Entries supplied ->
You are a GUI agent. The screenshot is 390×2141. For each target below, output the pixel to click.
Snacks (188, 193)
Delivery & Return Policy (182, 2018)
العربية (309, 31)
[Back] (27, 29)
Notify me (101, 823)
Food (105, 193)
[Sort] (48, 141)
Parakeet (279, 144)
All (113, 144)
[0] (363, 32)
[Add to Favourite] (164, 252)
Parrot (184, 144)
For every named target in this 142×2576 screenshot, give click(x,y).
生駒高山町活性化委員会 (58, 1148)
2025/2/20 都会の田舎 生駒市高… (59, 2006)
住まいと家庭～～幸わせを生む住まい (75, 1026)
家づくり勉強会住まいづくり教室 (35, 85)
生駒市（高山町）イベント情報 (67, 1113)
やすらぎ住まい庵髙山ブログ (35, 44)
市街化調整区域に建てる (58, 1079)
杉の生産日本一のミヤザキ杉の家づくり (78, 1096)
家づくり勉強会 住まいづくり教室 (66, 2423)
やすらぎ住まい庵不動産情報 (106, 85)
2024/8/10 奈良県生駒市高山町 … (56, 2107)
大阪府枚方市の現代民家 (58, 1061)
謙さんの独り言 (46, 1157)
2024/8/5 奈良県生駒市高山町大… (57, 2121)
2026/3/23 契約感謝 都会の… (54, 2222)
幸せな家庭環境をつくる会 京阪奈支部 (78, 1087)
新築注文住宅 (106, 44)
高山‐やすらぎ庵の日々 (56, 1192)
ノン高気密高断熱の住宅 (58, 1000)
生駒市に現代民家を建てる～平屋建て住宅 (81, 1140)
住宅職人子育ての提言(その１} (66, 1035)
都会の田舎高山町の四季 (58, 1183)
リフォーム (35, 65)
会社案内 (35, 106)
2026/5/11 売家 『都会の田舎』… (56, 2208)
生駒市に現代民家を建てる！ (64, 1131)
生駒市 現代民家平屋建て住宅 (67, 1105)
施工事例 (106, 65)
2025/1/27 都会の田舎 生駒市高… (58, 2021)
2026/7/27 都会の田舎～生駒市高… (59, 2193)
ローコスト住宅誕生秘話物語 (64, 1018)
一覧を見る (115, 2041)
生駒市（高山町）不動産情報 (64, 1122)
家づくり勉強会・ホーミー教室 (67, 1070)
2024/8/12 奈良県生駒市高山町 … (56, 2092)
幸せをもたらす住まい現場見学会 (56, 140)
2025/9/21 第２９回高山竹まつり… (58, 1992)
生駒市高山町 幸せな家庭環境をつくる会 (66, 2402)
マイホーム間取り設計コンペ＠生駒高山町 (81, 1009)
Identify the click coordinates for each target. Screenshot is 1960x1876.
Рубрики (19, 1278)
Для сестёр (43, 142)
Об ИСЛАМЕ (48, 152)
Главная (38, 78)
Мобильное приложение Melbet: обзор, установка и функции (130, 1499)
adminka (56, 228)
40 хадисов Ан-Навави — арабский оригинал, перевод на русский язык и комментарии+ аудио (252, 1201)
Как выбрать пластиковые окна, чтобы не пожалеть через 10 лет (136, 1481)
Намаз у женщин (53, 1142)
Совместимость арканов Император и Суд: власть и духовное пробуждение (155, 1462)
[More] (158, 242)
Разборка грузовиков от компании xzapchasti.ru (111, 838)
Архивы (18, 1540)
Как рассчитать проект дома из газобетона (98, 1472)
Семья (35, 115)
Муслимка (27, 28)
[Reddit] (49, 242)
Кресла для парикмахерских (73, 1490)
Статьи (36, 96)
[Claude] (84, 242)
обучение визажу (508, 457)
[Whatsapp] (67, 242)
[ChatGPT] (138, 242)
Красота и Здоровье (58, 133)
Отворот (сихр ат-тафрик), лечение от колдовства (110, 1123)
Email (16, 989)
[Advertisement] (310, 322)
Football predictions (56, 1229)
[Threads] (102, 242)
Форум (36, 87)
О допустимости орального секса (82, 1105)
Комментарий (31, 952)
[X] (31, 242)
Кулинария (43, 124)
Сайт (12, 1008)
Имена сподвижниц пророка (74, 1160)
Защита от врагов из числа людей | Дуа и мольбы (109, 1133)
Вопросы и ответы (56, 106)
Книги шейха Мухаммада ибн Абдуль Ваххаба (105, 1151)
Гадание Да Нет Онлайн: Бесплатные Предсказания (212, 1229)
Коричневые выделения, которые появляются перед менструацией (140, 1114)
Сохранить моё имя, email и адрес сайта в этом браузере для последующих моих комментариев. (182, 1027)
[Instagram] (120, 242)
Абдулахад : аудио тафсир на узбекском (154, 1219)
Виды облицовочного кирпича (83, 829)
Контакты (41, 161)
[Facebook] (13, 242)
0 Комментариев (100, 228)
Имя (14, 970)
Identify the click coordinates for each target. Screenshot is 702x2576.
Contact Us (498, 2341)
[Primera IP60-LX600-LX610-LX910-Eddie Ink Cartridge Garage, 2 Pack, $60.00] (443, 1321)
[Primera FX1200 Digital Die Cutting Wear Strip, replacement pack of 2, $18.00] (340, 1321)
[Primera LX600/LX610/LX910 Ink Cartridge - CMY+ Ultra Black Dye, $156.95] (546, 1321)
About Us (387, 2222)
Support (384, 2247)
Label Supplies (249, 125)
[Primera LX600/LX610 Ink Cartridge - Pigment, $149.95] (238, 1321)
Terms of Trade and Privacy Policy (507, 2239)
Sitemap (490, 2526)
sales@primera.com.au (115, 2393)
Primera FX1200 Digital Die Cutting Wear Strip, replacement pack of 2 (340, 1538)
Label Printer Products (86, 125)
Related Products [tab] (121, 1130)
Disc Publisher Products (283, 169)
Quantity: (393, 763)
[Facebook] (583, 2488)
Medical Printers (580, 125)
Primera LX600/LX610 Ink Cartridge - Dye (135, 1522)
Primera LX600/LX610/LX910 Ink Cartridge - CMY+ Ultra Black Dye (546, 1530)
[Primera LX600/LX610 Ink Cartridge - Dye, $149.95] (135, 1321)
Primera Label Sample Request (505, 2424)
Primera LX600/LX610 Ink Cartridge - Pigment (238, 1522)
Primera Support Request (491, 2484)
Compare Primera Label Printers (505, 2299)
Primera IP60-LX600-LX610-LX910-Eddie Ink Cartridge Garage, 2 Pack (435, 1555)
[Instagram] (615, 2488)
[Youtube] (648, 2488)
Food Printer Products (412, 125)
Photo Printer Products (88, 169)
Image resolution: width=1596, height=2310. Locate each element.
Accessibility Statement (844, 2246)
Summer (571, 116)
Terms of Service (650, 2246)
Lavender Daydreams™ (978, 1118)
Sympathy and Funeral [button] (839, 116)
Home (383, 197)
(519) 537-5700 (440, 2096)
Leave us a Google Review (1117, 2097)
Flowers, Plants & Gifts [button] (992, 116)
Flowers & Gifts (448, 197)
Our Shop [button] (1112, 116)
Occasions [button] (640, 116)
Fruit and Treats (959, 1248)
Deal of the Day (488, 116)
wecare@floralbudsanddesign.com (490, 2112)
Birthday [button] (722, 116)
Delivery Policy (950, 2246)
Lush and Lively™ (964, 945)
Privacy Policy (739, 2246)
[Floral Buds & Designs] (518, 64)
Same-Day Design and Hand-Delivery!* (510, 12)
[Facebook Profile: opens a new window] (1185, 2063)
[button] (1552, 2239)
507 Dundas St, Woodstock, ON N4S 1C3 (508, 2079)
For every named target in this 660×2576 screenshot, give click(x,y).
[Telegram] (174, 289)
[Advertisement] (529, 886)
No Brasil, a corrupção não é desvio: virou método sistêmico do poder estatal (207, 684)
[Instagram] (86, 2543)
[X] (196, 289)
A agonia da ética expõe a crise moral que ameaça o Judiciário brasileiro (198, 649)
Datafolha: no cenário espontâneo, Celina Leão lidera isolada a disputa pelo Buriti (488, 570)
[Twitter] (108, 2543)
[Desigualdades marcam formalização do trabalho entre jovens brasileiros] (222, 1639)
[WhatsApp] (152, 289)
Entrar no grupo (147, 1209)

Work order -> For the string "Privacy", go line by line through the material and copy every line that has it.

Solution ->
Terms of Trade and Privacy Policy (507, 2239)
Privacy Policy (739, 2246)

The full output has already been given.